For someone deemed so obsolete and irrelevant, Karl Marx has a way 
of getting under the skin of liberal intellectuals 193 years after 
his birth. For example, John Lanchester—a British novelist and 
nonfiction writer born in 1962—spends 6016 words (!) trying to 
drive a stake through the heart of Marx’s ideas in an essay titled 
Marx at 193 that appears in the left-leaning London Review of Books:

        The most obvious mistake in his version of the world is to do 
with class. There is something like a classic Marxian proletariat 
dispersed through the world. But Marx foresaw that this 
proletariat would be an increasingly centralised and organised 
force: indeed, this was one of the reasons it would prove so 
dangerous to capitalism. By creating the conditions in which 
labour would be sure to organise and assemble collectively 
capitalism was arranging its own downfall.

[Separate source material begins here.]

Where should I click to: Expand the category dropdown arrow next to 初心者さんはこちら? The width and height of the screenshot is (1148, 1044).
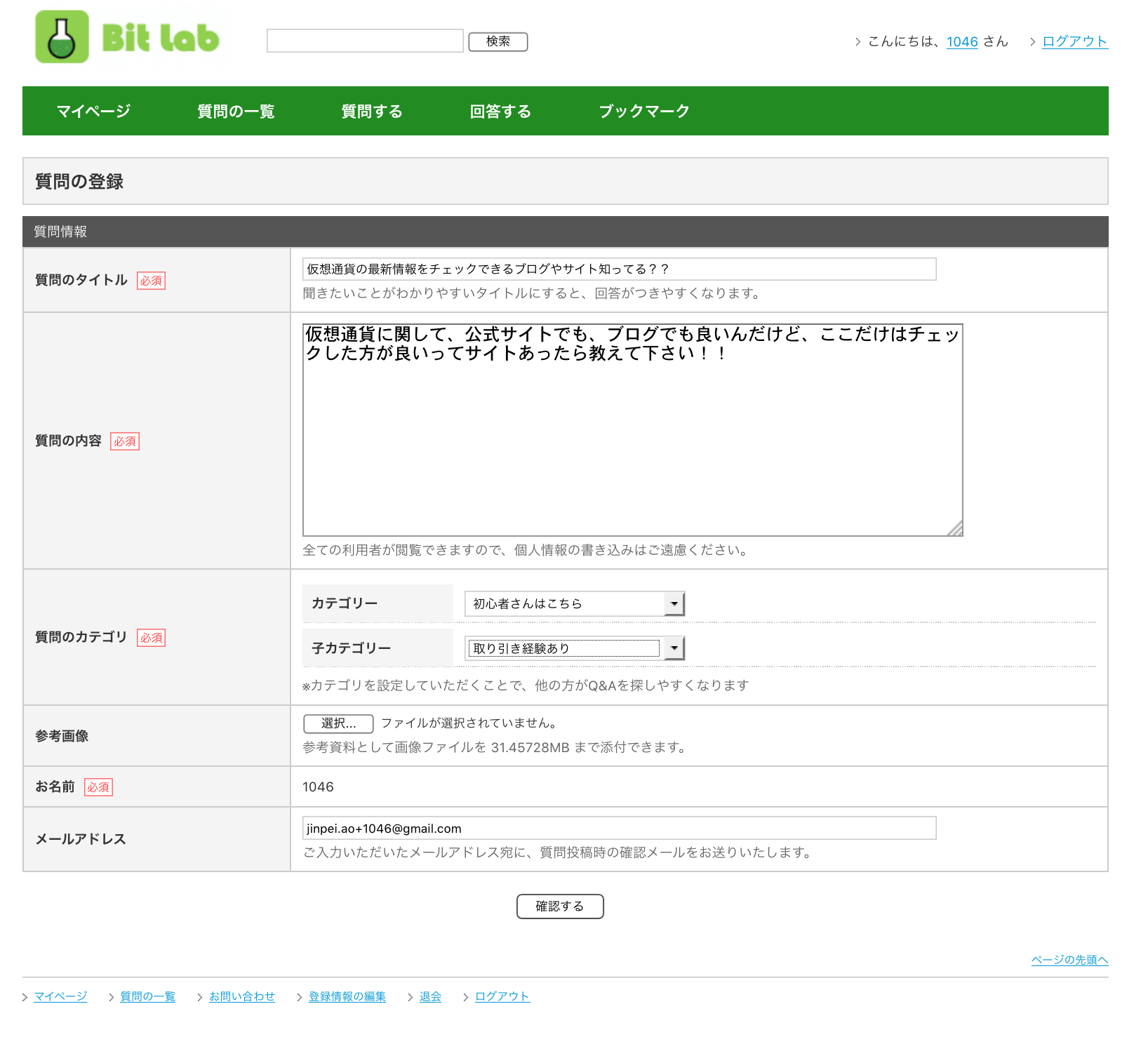[x=673, y=603]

But there is no 
organised global conflict between the classes; there is no 
organised global proletariat.

About a month before this article appeared, Crooked Timber—a group 
blog hosted by liberal academics also obsessed with burying Karl 
Marx—advised its readers that Francis Spufford’s new mixture of 
fact and fiction (faction in more senses than one) titled “Red 
Plenty” is “a mosaic novel that simultaneously speaks 
intelligently to the Soviet calculation debate, and has engaging 
characters.” Like Lanchester, two years his senior, Spufford 
writes both novels and nonfiction and is British. Since both 
Lanchester and Spufford were too young to be part of the sixties 
radicalization when socialist revolution had more of a palpable 
reality than it does today, one suspects that there might be a 
generational thing going on. Or Oedipal, if you are into Freud.